• [Work instructions]
Copy the following lines verbatim.

• [Records for the task]
┄┄┄┄┄┄┄┄┄┄┄┄┄┄┄┄┄┄┄┄
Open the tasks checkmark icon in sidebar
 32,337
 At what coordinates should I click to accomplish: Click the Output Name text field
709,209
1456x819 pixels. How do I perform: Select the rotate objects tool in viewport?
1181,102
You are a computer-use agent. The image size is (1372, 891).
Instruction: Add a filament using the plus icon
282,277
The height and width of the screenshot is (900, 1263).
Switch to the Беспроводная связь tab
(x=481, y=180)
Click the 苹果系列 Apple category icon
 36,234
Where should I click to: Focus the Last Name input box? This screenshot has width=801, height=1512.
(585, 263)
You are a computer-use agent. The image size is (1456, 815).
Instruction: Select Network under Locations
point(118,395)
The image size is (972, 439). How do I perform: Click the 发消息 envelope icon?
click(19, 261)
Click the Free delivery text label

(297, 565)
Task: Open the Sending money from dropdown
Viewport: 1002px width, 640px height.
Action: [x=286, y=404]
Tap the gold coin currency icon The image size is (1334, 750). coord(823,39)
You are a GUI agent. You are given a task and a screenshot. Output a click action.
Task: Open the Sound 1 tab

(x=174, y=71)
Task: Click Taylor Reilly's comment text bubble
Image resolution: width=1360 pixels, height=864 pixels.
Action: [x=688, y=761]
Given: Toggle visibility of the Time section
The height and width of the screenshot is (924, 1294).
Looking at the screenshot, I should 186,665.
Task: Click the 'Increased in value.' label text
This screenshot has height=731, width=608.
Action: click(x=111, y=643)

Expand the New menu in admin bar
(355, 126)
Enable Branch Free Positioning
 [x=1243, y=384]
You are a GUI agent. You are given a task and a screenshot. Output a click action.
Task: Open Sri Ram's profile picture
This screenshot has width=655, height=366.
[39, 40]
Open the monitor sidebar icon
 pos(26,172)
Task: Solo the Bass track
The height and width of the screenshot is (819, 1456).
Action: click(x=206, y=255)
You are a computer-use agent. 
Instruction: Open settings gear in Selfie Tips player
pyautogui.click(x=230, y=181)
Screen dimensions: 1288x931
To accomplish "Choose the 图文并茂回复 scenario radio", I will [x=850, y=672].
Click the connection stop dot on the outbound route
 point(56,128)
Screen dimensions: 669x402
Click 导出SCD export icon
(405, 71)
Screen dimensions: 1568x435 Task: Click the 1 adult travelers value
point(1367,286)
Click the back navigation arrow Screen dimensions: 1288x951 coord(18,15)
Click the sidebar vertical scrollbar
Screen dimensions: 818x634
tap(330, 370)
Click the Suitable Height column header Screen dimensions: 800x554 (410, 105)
┄┄┄┄┄┄┄┄┄┄┄┄┄┄┄┄┄┄┄┄
• [Answer to this exercise]
Open the tasks checkmark icon in sidebar
 32,337
 At what coordinates should I click to accomplish: Click the Output Name text field
709,209
1456x819 pixels. How do I perform: Select the rotate objects tool in viewport?
1181,102
You are a computer-use agent. The image size is (1372, 891).
Instruction: Add a filament using the plus icon
282,277
The height and width of the screenshot is (900, 1263).
Switch to the Беспроводная связь tab
(x=481, y=180)
Click the 苹果系列 Apple category icon
 36,234
Where should I click to: Focus the Last Name input box? This screenshot has width=801, height=1512.
(585, 263)
You are a computer-use agent. The image size is (1456, 815).
Instruction: Select Network under Locations
point(118,395)
The image size is (972, 439). How do I perform: Click the 发消息 envelope icon?
click(19, 261)
Click the Free delivery text label

(297, 565)
Task: Open the Sending money from dropdown
Viewport: 1002px width, 640px height.
Action: [x=286, y=404]
Tap the gold coin currency icon The image size is (1334, 750). coord(823,39)
You are a GUI agent. You are given a task and a screenshot. Output a click action.
Task: Open the Sound 1 tab

(x=174, y=71)
Task: Click Taylor Reilly's comment text bubble
Image resolution: width=1360 pixels, height=864 pixels.
Action: [x=688, y=761]
Given: Toggle visibility of the Time section
The height and width of the screenshot is (924, 1294).
Looking at the screenshot, I should 186,665.
Task: Click the 'Increased in value.' label text
This screenshot has height=731, width=608.
Action: click(x=111, y=643)

Expand the New menu in admin bar
(355, 126)
Enable Branch Free Positioning
 [x=1243, y=384]
You are a GUI agent. You are given a task and a screenshot. Output a click action.
Task: Open Sri Ram's profile picture
This screenshot has width=655, height=366.
[39, 40]
Open the monitor sidebar icon
 pos(26,172)
Task: Solo the Bass track
The height and width of the screenshot is (819, 1456).
Action: click(x=206, y=255)
You are a computer-use agent. 
Instruction: Open settings gear in Selfie Tips player
pyautogui.click(x=230, y=181)
Screen dimensions: 1288x931
To accomplish "Choose the 图文并茂回复 scenario radio", I will [x=850, y=672].
Click the connection stop dot on the outbound route
 point(56,128)
Screen dimensions: 669x402
Click 导出SCD export icon
(405, 71)
Screen dimensions: 1568x435 Task: Click the 1 adult travelers value
point(1367,286)
Click the back navigation arrow Screen dimensions: 1288x951 coord(18,15)
Click the sidebar vertical scrollbar
Screen dimensions: 818x634
tap(330, 370)
Click the Suitable Height column header Screen dimensions: 800x554 (410, 105)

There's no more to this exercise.